Sunday, March 18, 2007

Nick Hornby

Excerpts from the first chapter of Nick Hornsby’s A Long Way Down, sold in aid of the Tsunami charity.

I’d spent the previous couple of months looking up suicide inquests on the Internet, just out of curiosity. And nearly every single time, the coroner says the same thing: “He took his own life while the balance of his mind was disturbed.” And then you read the story about the poor bastard: his wife was sleeping with his best friend, he’d lost his job, his daughter had been killed in a road accident some months before… hello. Mr. Coroner? Anyone at home? I’m sorry, but there’s no disturbed mental balance here, my friend. I’d say he got it just right. Bad thing upon bad thing upon bad thing until you can’t take any more and then it’s off to the nearest multi-storey car park in the family hatchback with a length of rubber tubing. Surely that’s fair enough? Surely the coroner’s inquest should read, “He took his own life after sober and careful contemplation of the fucking shambles it had become.”?
Not once did I read a newspaper report which convinced me that the deceased was off the old trolley. You know: “the Manchester United forward, who was engaged to the current Miss Sweden, had recently achieved a unique double: he is the only man ever to have won the FA Cup and an Oscar for Best Actor in the same year. The rights to his first novel had just been bought for an undisclosed sum by Steven Spielberg. He was found hanging from a beam in his stables by a member of his staff.” Now, I’ve never seen a coroner’s report like that, but if there were cases in which happy, successful, talented people took their own lives, one was indeed wonky. And I’m not saying that being engaged to Miss Sweden, playing for Manchester United and winning Oscars inoculates you against depression-I’m sure it doesn’t. I’m just saying that these things help.
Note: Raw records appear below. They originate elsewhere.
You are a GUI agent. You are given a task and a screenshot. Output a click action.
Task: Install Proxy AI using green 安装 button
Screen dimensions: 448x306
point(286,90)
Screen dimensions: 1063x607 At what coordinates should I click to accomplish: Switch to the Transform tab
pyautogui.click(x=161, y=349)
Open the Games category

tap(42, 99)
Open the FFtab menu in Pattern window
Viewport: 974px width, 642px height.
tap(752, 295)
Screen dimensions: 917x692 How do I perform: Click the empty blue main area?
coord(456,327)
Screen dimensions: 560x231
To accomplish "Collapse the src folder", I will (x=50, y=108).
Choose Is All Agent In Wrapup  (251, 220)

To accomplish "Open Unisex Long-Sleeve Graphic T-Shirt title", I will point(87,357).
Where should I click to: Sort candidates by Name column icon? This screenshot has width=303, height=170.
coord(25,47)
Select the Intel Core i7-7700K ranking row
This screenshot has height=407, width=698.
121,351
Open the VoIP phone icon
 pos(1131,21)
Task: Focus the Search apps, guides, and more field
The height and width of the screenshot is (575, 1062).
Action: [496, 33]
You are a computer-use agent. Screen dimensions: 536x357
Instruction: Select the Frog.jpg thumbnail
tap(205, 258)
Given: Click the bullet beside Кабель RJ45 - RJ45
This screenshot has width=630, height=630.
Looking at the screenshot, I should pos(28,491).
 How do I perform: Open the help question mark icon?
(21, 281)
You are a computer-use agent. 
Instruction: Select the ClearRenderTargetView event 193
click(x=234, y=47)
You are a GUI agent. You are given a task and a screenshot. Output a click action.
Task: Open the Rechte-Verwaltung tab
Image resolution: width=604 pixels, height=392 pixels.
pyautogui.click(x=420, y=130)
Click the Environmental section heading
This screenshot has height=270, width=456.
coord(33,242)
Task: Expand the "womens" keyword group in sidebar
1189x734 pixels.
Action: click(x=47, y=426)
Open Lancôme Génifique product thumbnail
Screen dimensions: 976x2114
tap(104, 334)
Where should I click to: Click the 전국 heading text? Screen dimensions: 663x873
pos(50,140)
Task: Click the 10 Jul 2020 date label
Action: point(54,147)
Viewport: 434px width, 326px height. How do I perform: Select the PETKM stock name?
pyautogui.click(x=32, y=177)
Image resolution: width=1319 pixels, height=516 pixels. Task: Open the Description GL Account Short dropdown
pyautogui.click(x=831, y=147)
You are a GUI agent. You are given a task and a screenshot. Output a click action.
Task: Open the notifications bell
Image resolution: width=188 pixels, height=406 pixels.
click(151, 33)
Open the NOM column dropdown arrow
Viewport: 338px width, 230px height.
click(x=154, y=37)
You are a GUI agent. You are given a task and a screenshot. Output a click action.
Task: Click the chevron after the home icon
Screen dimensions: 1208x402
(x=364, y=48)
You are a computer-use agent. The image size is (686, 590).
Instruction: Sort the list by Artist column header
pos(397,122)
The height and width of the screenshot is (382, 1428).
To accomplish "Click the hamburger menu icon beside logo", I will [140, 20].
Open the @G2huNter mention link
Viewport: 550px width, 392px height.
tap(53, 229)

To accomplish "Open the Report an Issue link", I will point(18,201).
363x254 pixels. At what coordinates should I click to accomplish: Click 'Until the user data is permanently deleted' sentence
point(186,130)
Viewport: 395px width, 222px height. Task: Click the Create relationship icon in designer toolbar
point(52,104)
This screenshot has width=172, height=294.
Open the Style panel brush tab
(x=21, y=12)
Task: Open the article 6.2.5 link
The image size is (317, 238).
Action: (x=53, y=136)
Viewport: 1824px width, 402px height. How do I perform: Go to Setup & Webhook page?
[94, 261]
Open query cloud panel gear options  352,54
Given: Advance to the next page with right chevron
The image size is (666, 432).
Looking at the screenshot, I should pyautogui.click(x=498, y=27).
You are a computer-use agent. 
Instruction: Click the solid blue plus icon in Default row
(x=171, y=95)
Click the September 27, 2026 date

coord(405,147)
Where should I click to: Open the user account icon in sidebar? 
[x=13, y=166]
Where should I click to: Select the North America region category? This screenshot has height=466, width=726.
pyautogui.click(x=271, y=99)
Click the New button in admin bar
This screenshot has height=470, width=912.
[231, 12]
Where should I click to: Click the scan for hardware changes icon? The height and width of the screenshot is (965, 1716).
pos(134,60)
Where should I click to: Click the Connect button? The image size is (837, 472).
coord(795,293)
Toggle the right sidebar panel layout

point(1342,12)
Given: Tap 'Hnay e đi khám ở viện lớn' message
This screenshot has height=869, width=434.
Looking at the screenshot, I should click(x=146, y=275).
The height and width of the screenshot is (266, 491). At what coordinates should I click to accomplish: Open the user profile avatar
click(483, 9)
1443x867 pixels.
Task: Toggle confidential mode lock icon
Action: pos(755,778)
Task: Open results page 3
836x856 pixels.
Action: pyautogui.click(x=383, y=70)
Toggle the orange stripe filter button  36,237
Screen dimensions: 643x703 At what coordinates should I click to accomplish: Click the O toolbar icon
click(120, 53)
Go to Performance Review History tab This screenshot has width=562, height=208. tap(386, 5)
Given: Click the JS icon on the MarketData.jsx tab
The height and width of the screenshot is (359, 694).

Look at the statistics. You’re more likely to top yourself if you’ve just gone through a divorce. Or if you’re anorexic. Or if you’re unemployed. Or if you’re a prostitute. Or if you’ve fought in a war, or if you’ve been raped, or if you’ve lost somebody… there are lots and lots of factors that push people over the edge; none of these factors are likely to make you feel anything but fucking miserable.